Appliance Monitors Network Traffic

The Array Security Reconnaissance analyzer lets network managers scan, analyze and record incoming and outgoing Web traffic.

Attempting to tackle growing corporate and national security concerns, Array Networks Inc. this week introduced a new network appliance for surveillance of Web traffic.

The Array SR (Security Reconnaissance) Secure Web Traffic Analyzer can scan, analyze and record incoming and outgoing Web traffic, including SSL-encrypted sessions, said officials at the Campbell, Calif., company. The Array SR is set to be available in the fourth quarter of this year.

The stand-alone network device selectively captures and analyzes network traffic. It watches thousands and thousands of traffic flows and records them based on set triggers, said Steve Shah, director of product management at Array. For example, a company could set a specific SMTP (Simple Mail Transfer Protocol) e-mail user as a trigger and watch the SMTP traffic in e-mails being sent by that user.

"Already companies see how to keep porn out of the office, and this is the next big step forward," Shah said. "Beyond the obvious filters, how do I look for questionable activities?"

In its initial version, Array SR will support HTTP, HTTPS, FTP and SMTP transmissions. In the first quarter of 2003, Array will add support for POP and IMAP traffic into the Array SR.

The device, operating at Gigabit wire speed, can capture Web traffic using methods such as static or dynamic IP, RADIUS (Remote Authentication Dial-In User Service), protocols, headers and content. Once recorded, the data is digitally signed and encrypted. The Array SR includes an integrated DVD writer so collected data can be exported for analysis elsewhere.
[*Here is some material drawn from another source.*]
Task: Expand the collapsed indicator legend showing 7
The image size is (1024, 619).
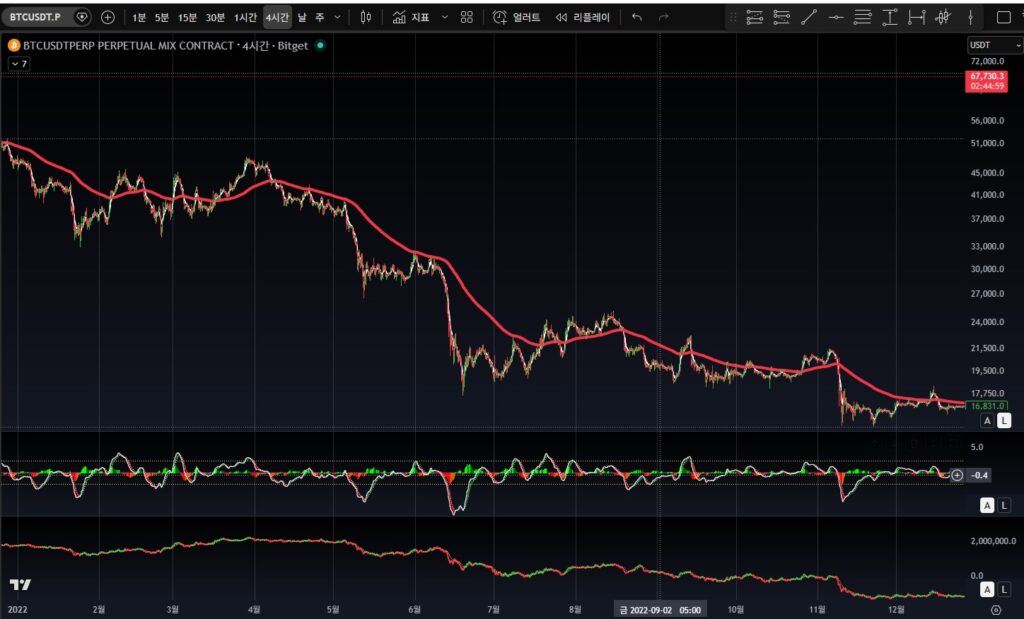Action: (x=19, y=63)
Array is targeting the new device at both large enterprises wanting to prevent the sharing of confidential information or network abuse as well as government agencies needing to bolster homeland security while meeting the terms of electronic surveillance laws.

Final pricing for the Array SR has not been set, but Shah said it should range between $80,000 and $100,000. The product is in the tail end of development, and he expects much fine-tuning, particularly to satisfy compliance with privacy laws, as customer begin testing the product.
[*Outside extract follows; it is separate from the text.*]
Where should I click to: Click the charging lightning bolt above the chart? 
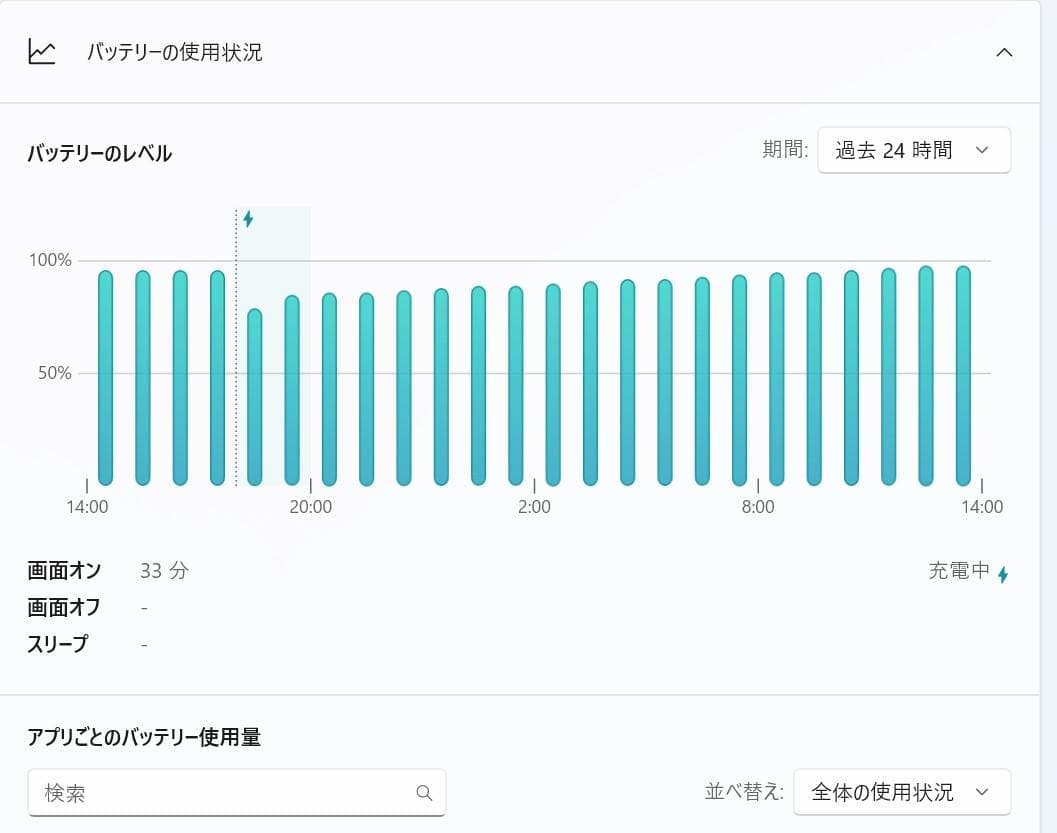click(x=248, y=219)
Along with the Array SR, Array also introduced a sibling to its Array SP (Security Proxy) SSL virtual private network device that became available in July. The latest offering, the Array SP-C (Secure Proxy Compact), will offer most of the features of the Array SP but is targeted to smaller companies and office. It allows businesses to secure Web services and applications with encryption, authentication, authorization and accounting capabilities.

The Array SP-C will support as many as 100 concurrent users, while the Array SP supports up to 10,000 concurrent users, Shah said. The Array SP-C will be available Aug. 15. Pricing ranges from $15,000 for five concurrent users to $25,000 for 100 concurrent users, Shah said.